Text section:
/---

I remember it being rather gruesome in parts, so it's not for the weak of heart.


----------



## Ankari (Nov 25, 2013)

So I picked up one of his books on writing instead. I must say, I'm rather impressed. I've read the first chapter and mentally chuckled between each page. The guy would break the heart of anyone ahderong to the notion of "rules of writing".

Oddly, I also felt he would break the hearts of anyone championing the insistence of a diverse cast if the story didn't call for it. He calls such constrictions, or forced parameters, "aesthetic arthritis".


----------



## Philip Overby (Nov 25, 2013)

Which book did you get, Ankari?

I agree, that Gardener isn't for the thin-skinned type of writer. He breaks truth over your head in ways some may not want to deal with.

For me, I can tell when someone is including a diverse cast just to satisfy as wide of a readership as possible and when someone is doing it to fit into their personal story. I would hope most would include a diverse cast because they want to.

\---

Source material:
/---

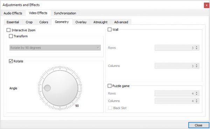The height and width of the screenshot is (129, 210).
Task: Switch to the Audio Effects tab
Action: (x=13, y=13)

\---

Given task A:
Give every name of a person that shows up anywhere in the forum thread about writing books, each once.
Given task B:
Write the next few sentences of the forum thread about writing books, picking up after its final sentence.

Written response A:
Ankari, Philip Overby, Gardener

Written response B:
----------



## Ankari (Nov 25, 2013)

The Art of Fiction


----------



## Philip Overby (Nov 25, 2013)

I haven't read that one. I'll have to check it out sometime. I recommend On Becoming a Novelist as well.


----------



## Stevenmlong (Nov 25, 2013)

_Grendel_ is a great book, and Gardner's books on writing are quite good, too (though I haven't read them in a long time). I remember reading about Gardner going into his to-be agent's office with boxes of manuscripts free-handed on yellow paper. A very different time.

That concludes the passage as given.